Mimicking cheese, whey output was also on the lighter side. Production of whey for human consumption was 3.5% below year-ago levels as whey processors stepped up production of whey protein concentrates. Exports were healthy, thanks to strong demand from China. Whey powder shipments jumped 8.3% from year-ago volumes. With that, whey stocks dropped from February to March and fell 5.3% below year-ago levels. Nonetheless, whey remains cheap. This week it slipped 2.5ȼ to 32.75ȼ.
Butter output was surprisingly robust. Clocking in at 205 million pounds, March butter output was 1.4% greater than the prior and the highest March tally on record. The U.S. was a net butter importer in March, taking in record-setting volumes from Ireland and additional butterfat from New Zealand. This week’s data only add to the puzzle presented in last week’s Cold Storage report. Despite robust production and a trade deficit, butter stocks dropped in March, implying that, like Altoids, domestic demand for butter is curiously strong. Spot butter values held steady throughout March and April, and they’ve started May on a decisive upswing. This week spot butter leapt 9.25ȼ to $2.445.
The recovery in the powder market and resilience in butter values pushed Class IV futures higher once again. May Class IV rallied a nickel to $17.99 per cwt., and the June contract climbed 22ȼ to $18.35. Deferred contracts added about 40ȼ apiece. Meanwhile, nearby Class III retreated. May Class III fell 24ȼ to an unpalatable $16.57. The June through August contracts also posted double-digit losses, while fourth-quarter Class III milk added a few cents.
These prices are discouragingly low, especially given today’s cost of milk production. Dairy slaughter volumes remain high, auction houses are busy, and the dairy herd is expected to shrink eventually. But for now, there is plenty of milk and prices remain under pressure.
The corn market took a dive about two weeks ago and just kept dropping. This week, it finally found the bottom. July corn futures dipped briefly below $5.70 and then shot immediately back up to the surface. They closed today at $5.965 per bushel, up 13.5ȼ since last Friday.

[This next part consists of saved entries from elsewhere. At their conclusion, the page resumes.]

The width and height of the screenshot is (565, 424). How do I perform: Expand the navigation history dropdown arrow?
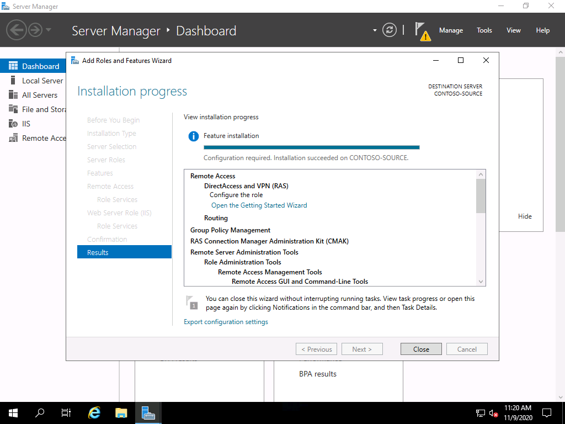point(49,30)
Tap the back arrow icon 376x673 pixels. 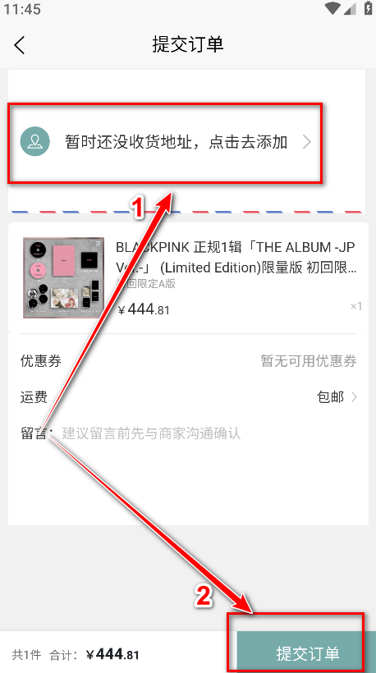click(20, 44)
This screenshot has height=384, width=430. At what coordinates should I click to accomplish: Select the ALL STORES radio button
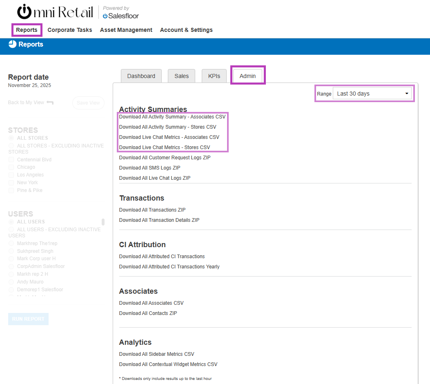(x=11, y=138)
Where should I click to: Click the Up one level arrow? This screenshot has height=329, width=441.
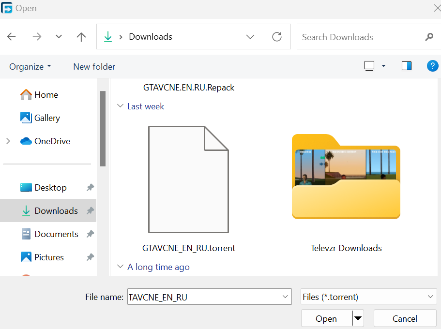click(x=81, y=37)
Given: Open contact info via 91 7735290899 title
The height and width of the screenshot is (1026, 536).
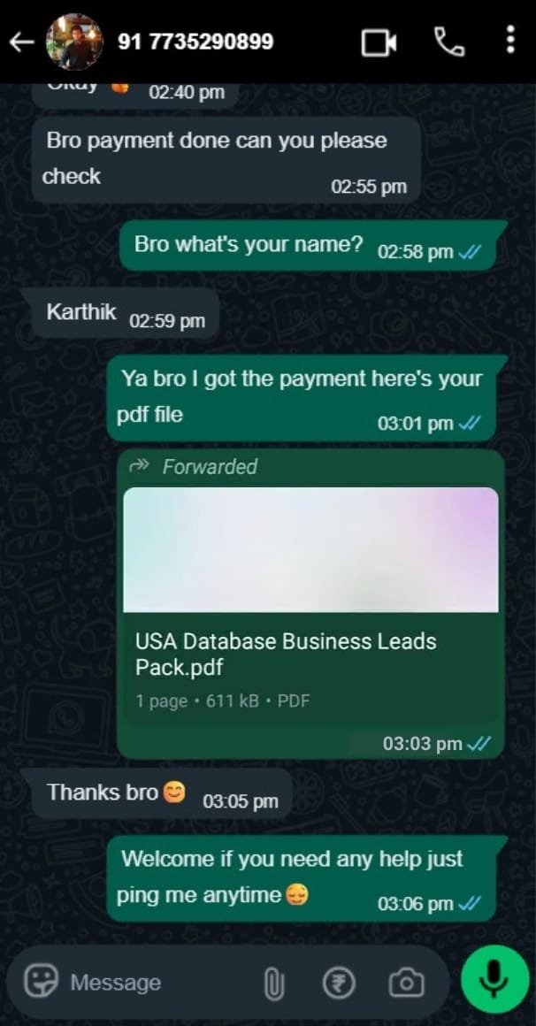Looking at the screenshot, I should pos(195,42).
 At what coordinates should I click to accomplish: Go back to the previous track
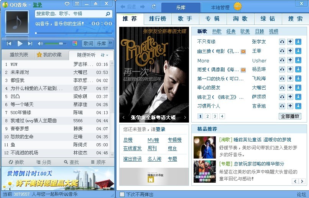click(x=9, y=44)
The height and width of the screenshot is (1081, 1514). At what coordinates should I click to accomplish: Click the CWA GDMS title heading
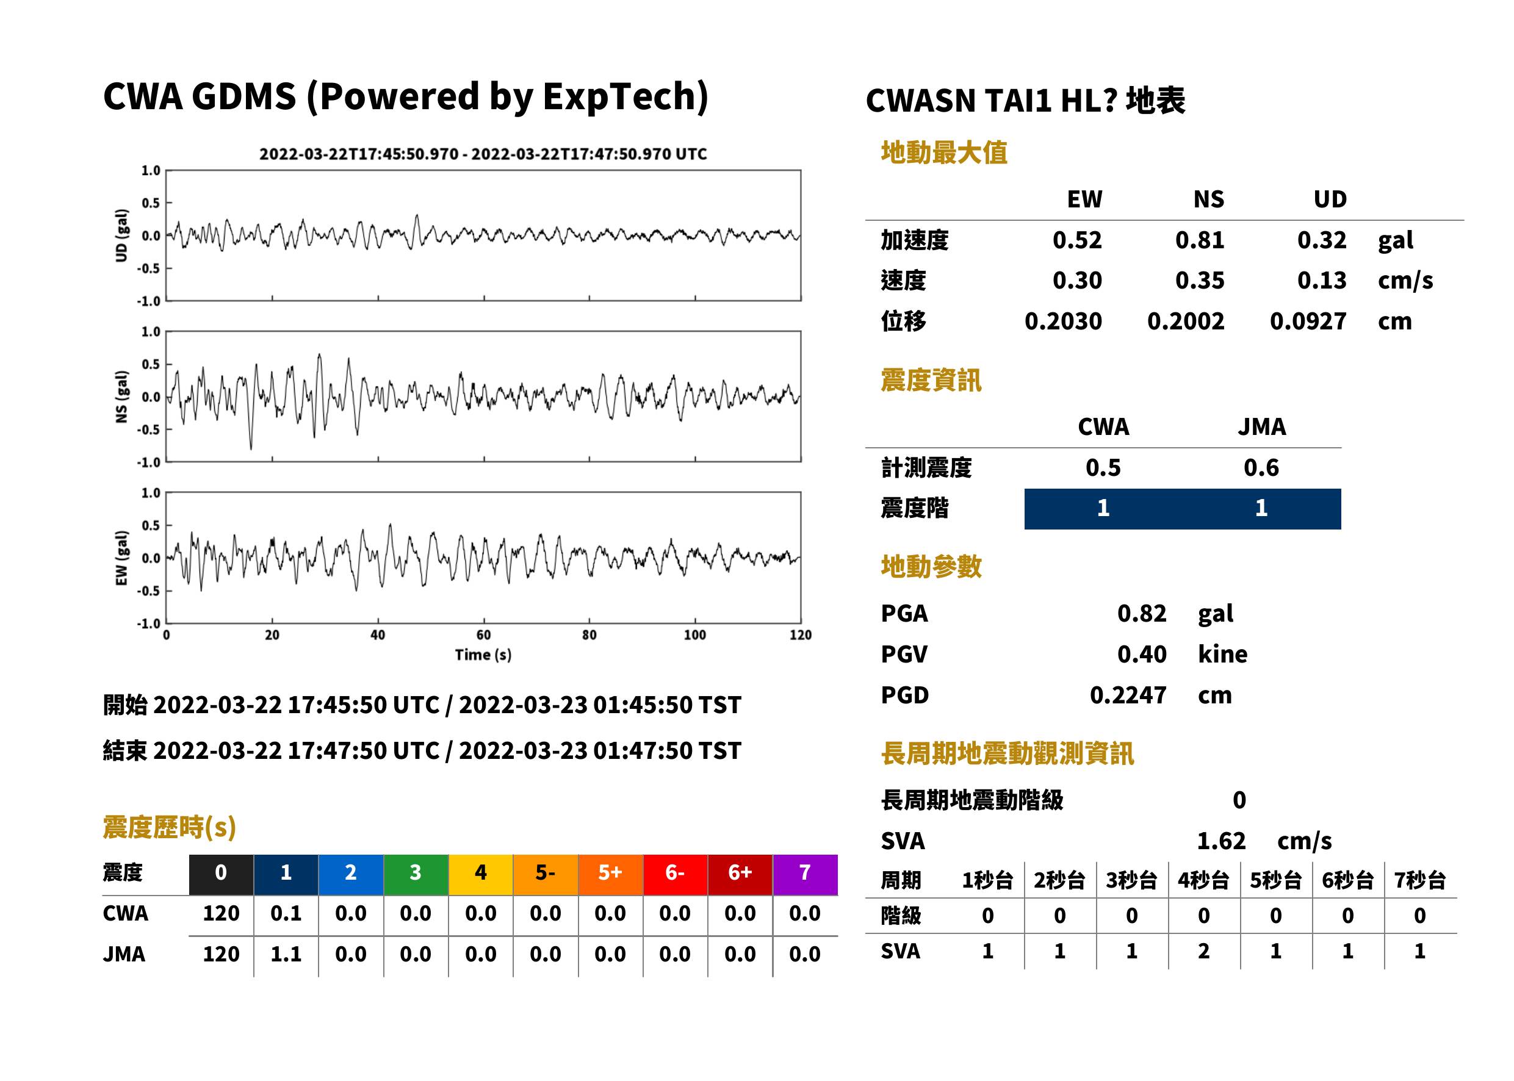click(x=405, y=97)
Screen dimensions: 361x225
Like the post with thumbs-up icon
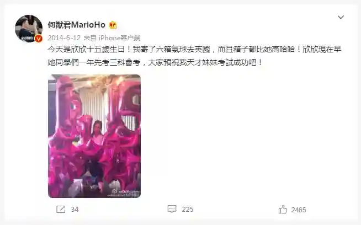[283, 210]
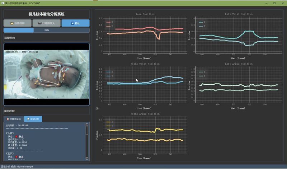
Task: Maximize the analysis system window
Action: coord(274,3)
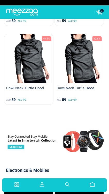Tap 40.5% discount badge on right product
The width and height of the screenshot is (109, 194).
pyautogui.click(x=97, y=39)
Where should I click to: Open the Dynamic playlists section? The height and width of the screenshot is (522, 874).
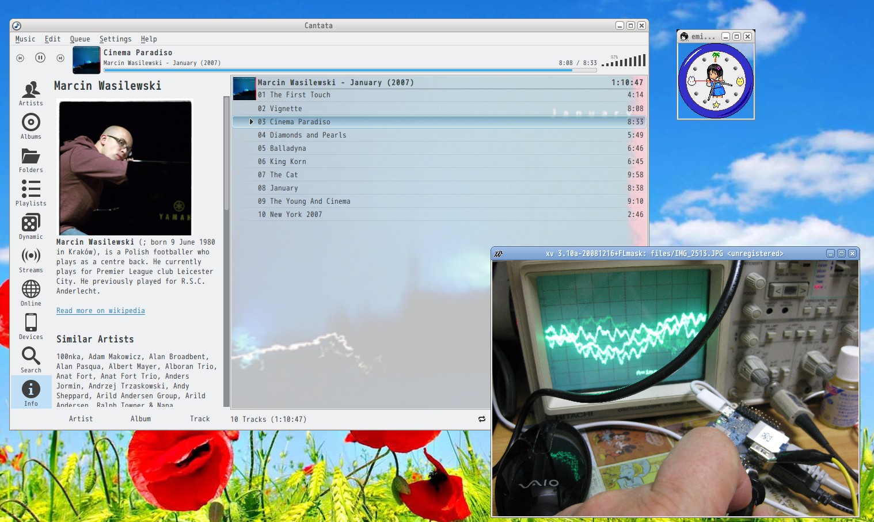[31, 226]
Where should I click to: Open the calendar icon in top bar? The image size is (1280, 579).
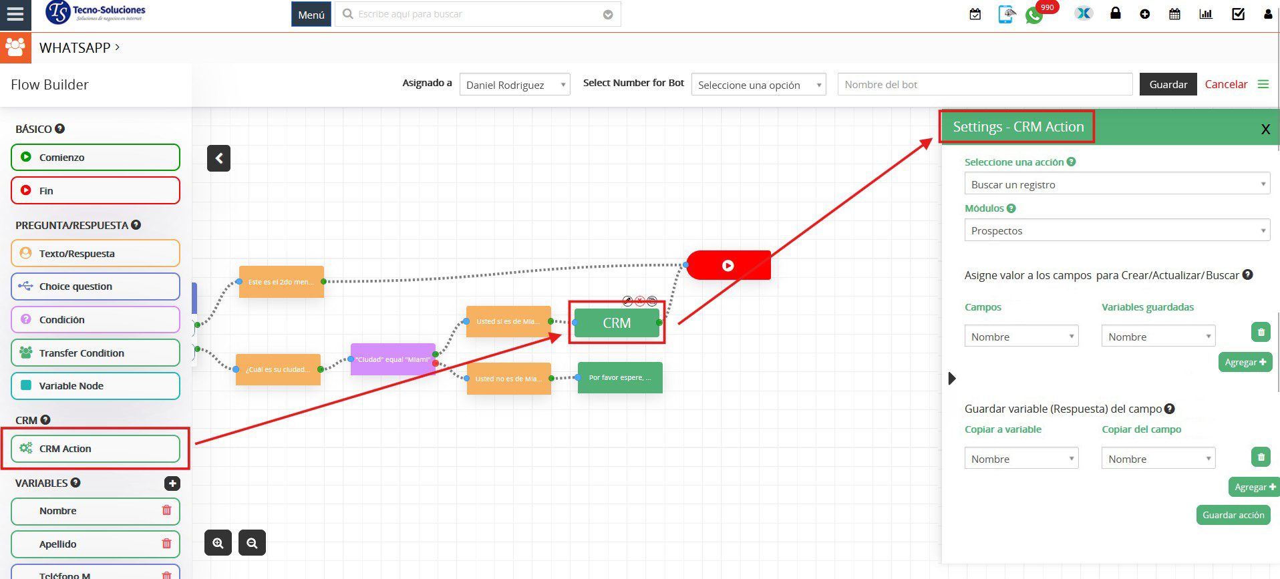(1174, 14)
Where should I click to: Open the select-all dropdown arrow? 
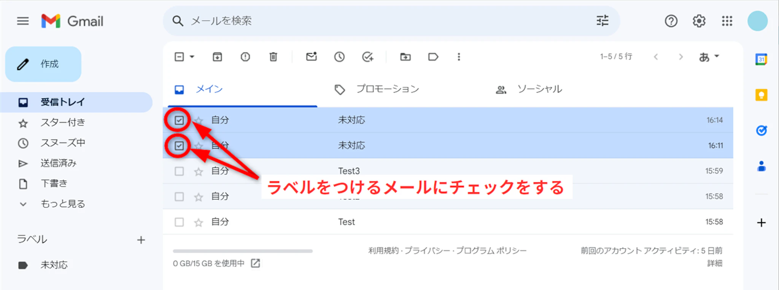tap(192, 57)
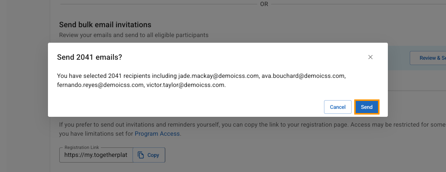The width and height of the screenshot is (446, 172).
Task: Click the "Send bulk email invitations" heading
Action: click(105, 25)
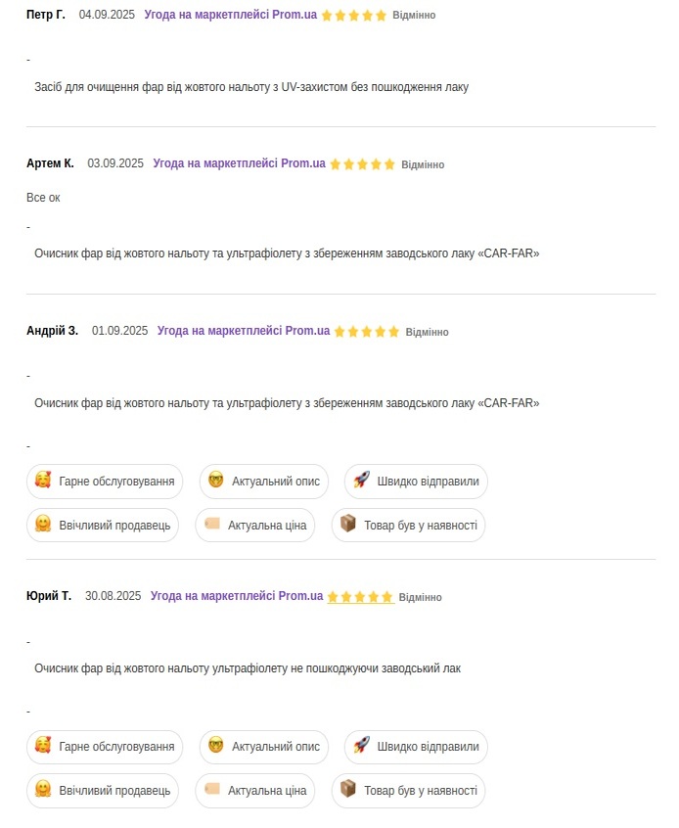Open Prom.ua deal link in Петр Г.'s review
Image resolution: width=679 pixels, height=828 pixels.
[230, 15]
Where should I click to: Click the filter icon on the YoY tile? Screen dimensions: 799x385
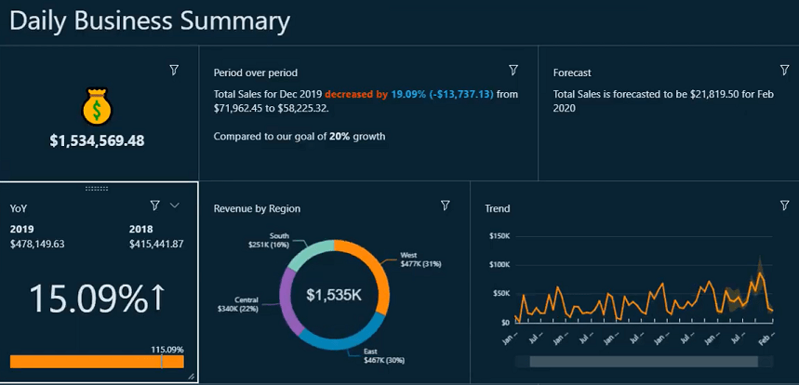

All the same bearish factors that drove prices downward are still in play. It’s extremely dry in the Southern Plains, but the rest of the Farm Belt features a pleasant mix of showers and warmer temperatures that will allow for planting progress and benefit young crops. Brazil’s ports are busily moving corn and soybeans abroad, undercutting U.S. export prospects. But U.S. corn supplies remain tight for now, and end users must pay up to coax the remaining grain out of farmers’ bins. Grain prices also got a boost this week from the ever-volatile wheat market. The drone attack on the Kremlin exacerbated tensions between Ukraine and Russia, calling into question how long the Black Sea grain export corridor can remain open. The current agreement expires in a couple weeks, and Russia is threatening to let the pact lapse.
Soybean prices followed the grains higher. July soybeans settled at $14.365, up 17.25ȼ this week. But soybean meal values continued to slip. They fell $6.30 to $426.10 per ton.